* **Instruction**
Reproduce verbatim the lines of the data between the line containing "Click the Threat" and the line containing "Viewport: 1217px width, 871px", inclusive.

* **Records for processing**

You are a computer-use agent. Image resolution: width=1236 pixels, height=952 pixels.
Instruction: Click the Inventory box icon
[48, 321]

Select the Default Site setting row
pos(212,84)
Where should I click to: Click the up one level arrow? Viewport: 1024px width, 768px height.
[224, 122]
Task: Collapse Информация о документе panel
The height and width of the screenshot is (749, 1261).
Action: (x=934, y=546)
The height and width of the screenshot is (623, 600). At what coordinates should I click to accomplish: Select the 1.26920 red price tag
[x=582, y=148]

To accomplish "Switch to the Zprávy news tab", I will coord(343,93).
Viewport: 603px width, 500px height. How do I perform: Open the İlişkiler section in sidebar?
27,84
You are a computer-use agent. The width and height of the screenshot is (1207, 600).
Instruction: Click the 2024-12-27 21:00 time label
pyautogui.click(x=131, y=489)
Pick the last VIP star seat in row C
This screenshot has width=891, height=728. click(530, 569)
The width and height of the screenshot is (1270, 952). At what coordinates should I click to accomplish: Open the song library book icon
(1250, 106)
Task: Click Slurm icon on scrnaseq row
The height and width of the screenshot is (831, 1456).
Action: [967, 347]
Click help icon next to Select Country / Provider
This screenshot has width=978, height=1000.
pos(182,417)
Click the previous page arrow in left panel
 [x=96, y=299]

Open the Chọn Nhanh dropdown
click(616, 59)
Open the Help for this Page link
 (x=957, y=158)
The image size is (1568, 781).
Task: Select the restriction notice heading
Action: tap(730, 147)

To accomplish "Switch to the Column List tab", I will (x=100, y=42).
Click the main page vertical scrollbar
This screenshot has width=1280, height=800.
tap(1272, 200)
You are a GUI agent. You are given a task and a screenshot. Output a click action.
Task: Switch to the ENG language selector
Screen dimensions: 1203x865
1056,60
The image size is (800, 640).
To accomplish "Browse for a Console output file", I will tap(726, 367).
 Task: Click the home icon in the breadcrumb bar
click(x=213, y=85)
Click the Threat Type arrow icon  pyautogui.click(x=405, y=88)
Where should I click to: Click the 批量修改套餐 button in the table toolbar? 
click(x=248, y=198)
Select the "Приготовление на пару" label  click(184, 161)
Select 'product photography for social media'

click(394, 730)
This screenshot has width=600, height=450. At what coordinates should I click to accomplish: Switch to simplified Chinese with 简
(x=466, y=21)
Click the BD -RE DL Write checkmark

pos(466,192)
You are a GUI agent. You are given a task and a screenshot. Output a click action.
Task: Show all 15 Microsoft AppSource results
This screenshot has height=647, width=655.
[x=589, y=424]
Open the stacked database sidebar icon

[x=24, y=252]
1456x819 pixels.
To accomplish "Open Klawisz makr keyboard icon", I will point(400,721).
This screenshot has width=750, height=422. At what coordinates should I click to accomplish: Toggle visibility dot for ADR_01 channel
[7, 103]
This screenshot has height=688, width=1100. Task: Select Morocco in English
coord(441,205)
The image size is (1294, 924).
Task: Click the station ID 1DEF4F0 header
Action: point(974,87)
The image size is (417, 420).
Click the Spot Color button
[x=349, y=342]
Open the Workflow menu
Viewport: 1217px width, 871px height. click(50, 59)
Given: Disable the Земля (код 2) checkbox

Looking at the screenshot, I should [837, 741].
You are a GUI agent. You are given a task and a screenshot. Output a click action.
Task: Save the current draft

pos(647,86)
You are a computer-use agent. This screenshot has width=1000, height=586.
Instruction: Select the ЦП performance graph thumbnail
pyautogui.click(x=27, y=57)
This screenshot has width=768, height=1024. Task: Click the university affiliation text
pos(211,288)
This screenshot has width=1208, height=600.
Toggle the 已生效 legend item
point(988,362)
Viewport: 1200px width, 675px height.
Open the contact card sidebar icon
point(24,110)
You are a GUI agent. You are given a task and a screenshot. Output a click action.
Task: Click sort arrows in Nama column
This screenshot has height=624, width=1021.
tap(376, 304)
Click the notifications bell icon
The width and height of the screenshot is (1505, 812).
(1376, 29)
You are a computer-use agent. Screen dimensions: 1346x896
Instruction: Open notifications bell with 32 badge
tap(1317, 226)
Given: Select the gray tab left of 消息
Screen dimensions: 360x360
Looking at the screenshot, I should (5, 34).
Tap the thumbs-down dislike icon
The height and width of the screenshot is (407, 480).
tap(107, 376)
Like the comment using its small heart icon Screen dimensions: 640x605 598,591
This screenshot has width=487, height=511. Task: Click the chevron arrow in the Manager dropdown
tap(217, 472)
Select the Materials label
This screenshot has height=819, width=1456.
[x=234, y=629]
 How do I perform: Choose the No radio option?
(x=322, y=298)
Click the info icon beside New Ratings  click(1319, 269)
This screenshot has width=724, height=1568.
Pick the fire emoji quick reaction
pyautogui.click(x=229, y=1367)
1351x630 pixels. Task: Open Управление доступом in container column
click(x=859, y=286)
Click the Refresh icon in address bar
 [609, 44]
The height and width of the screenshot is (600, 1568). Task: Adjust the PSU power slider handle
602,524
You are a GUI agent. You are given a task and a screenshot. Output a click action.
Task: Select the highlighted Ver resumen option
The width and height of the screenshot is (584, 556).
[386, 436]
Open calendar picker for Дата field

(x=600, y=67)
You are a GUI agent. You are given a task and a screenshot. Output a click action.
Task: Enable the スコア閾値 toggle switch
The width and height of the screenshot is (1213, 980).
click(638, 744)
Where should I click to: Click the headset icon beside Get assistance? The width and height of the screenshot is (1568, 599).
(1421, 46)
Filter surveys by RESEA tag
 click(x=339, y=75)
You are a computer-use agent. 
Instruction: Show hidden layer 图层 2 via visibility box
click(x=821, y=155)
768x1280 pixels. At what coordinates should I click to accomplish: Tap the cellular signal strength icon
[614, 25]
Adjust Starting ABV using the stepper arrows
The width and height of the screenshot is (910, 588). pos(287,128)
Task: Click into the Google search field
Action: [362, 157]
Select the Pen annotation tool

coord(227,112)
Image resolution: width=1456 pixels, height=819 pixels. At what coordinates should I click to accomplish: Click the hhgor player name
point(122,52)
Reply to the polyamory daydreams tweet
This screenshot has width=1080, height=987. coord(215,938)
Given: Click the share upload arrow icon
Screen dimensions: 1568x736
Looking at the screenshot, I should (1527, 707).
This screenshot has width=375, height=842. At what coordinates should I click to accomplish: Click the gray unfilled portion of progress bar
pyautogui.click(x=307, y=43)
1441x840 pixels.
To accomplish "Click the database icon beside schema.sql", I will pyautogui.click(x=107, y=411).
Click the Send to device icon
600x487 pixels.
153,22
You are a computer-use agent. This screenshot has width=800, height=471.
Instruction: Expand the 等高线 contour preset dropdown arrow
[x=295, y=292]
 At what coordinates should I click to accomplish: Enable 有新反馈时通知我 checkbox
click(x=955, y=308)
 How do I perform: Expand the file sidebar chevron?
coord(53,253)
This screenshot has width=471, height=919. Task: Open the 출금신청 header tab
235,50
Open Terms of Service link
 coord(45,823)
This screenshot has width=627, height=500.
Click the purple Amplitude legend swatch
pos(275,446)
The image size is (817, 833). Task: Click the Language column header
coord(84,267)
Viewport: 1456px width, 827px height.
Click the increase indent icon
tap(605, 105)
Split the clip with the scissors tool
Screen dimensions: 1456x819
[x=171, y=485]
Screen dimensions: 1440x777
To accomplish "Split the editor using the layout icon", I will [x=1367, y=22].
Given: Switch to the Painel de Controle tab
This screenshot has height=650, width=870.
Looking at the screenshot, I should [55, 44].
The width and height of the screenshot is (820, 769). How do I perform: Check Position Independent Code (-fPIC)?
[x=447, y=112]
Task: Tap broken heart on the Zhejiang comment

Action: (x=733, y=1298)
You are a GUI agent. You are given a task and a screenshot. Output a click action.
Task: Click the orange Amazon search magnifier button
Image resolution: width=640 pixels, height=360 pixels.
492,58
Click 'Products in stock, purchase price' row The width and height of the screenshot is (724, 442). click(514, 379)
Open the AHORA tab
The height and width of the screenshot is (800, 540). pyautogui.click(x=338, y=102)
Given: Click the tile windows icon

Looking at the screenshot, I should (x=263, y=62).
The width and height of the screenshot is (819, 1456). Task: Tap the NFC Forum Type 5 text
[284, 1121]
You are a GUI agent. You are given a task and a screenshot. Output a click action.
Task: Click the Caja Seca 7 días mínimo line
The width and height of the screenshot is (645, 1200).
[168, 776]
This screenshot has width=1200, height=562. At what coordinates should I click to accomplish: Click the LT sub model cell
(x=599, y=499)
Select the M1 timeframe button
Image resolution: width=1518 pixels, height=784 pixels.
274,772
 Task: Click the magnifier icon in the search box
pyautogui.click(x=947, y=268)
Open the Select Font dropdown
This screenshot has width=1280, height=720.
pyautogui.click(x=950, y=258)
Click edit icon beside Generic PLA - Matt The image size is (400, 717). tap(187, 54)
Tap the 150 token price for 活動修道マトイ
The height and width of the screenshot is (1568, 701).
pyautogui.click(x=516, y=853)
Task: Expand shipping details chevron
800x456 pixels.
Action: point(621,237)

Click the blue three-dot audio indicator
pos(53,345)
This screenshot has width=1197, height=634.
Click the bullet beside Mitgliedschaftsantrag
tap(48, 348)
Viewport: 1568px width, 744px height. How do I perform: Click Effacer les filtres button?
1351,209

* **Solution below**
Click the Threat Type arrow icon  pyautogui.click(x=405, y=88)
Where should I click to: Click the 批量修改套餐 button in the table toolbar? 
click(x=248, y=198)
Select the "Приготовление на пару" label  click(184, 161)
Select 'product photography for social media'

click(394, 730)
This screenshot has width=600, height=450. At what coordinates should I click to accomplish: Switch to simplified Chinese with 简
(x=466, y=21)
Click the BD -RE DL Write checkmark

pos(466,192)
You are a GUI agent. You are given a task and a screenshot. Output a click action.
Task: Show all 15 Microsoft AppSource results
This screenshot has height=647, width=655.
[x=589, y=424]
Open the stacked database sidebar icon

[x=24, y=252]
1456x819 pixels.
To accomplish "Open Klawisz makr keyboard icon", I will point(400,721).
This screenshot has width=750, height=422. At what coordinates should I click to accomplish: Toggle visibility dot for ADR_01 channel
[7, 103]
This screenshot has height=688, width=1100. Task: Select Morocco in English
coord(441,205)
The image size is (1294, 924).
Task: Click the station ID 1DEF4F0 header
Action: point(974,87)
The image size is (417, 420).
Click the Spot Color button
[x=349, y=342]
Open the Workflow menu
Viewport: 1217px width, 871px height. click(50, 59)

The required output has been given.